Today, the U.S. Food and Drug Administration confirmed what many had already been anticipating: Juul Labs must remove all currently marketed Juul products from the U.S. market.
“Today’s action is further progress on the FDA’s commitment to ensuring that all e-cigarette and electronic nicotine delivery system products currently being marketed to consumers meet our public health standards,” said FDA Commissioner Robert M. Califf. “The agency has dedicated significant resources to review products from the companies that account for most of the U.S. market. We recognize these make up a significant part of the available products and many have played a disproportionate role in the rise in youth vaping.”
These marketing denial orders (MDO) pertain only to the commercial distribution, importation and retail sales of these products, and do not restrict individual consumer possession or use—the FDA cannot and will not enforce against individual consumer possession or use of Juul products or any other tobacco products.
“We respectfully disagree with the FDA’s findings … intend to seek a stay and are exploring all of our options under the FDA’s regulations and the law, including appealing the decision and engaging with our regulator,” said Joe Murillo, chief regulatory officer at Juul Labs, said in a statement. “We remain committed to doing all in our power to continue serving the millions of American adult smokers who have successfully used our products to transition away from combustible cigarettes, which remain available on market shelves nationwide.”
After reviewing the company’s premarket tobacco product applications, the FDA determined that the applications lacked sufficient evidence regarding the toxicological profile of the products to demonstrate that marketing of the products would be appropriate for the protection of the public health.
In particular, some of the company’s study findings raised concerns due to insufficient and conflicting data—including regarding genotoxicity and potentially harmful chemicals leaching from the company’s proprietary e-liquid pods—that have not been adequately addressed and precluded the FDA from completing a full toxicological risk assessment of the products named in the company’s applications.
Matthew L. Myers, president of the Campaign for Tobacco-Free Kids, called the FDA decision “the most significant action the FDA has taken to reverse the youth e-cigarette epidemic. Juul, more than any other product or company, has been responsible for creating and fueling the youth e-cigarette epidemic.”
The FDA says that, to date, it has not received clinical information to suggest an immediate hazard associated with the use of the Juul device or Juul pods. However, the MDOs issued today reflect FDA’s determination that there is insufficient evidence to assess the potential toxicological risks of using the Juul products.
“There is also no way to know the potential harms from using other authorized or unauthorized third-party e-liquid pods with the Juul device or using Juul pods with a non-Juul device,” the agency wrote in a statement.
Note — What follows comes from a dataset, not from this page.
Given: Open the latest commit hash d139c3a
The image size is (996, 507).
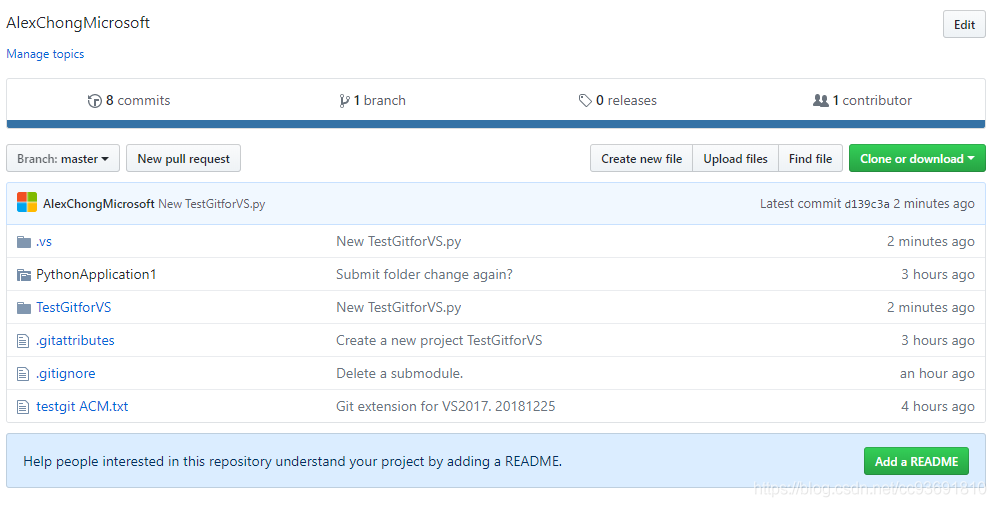Looking at the screenshot, I should pyautogui.click(x=867, y=204).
“The FDA is tasked with ensuring that tobacco products sold in this country meet the standard set by the law, but the responsibility to demonstrate that a product meets those standards ultimately falls on the shoulders of the company,” said Michele Mital, acting director of the FDA’s Center for Tobacco Products. “As with all manufacturers, Juul had the opportunity to provide evidence demonstrating that the marketing of their products meets these standards. However, the company did not provide that evidence and instead left us with significant questions. Without the data needed to determine relevant health risks, the FDA is issuing these marketing denial orders.”
Gregory Conley, president of the American Vaping Association, asserted on Twitter that the Juul decisions were “manufactured” and “complete nonsense.”
Andrew Bagley is the owner of the Illuminati Smoke Shop in Columbia, South Carolina, and says even with the popularity of Juul, he doesn’t have concerns about the ban’s effect on sales, reports News19.
“I’m not concerned,” he said. “We have quite a few other vape products that are PMTA approved, which just means at this point we are legally allowed to sell them and Juuls were a very small percent of our sales, it’s not that big of a deal.”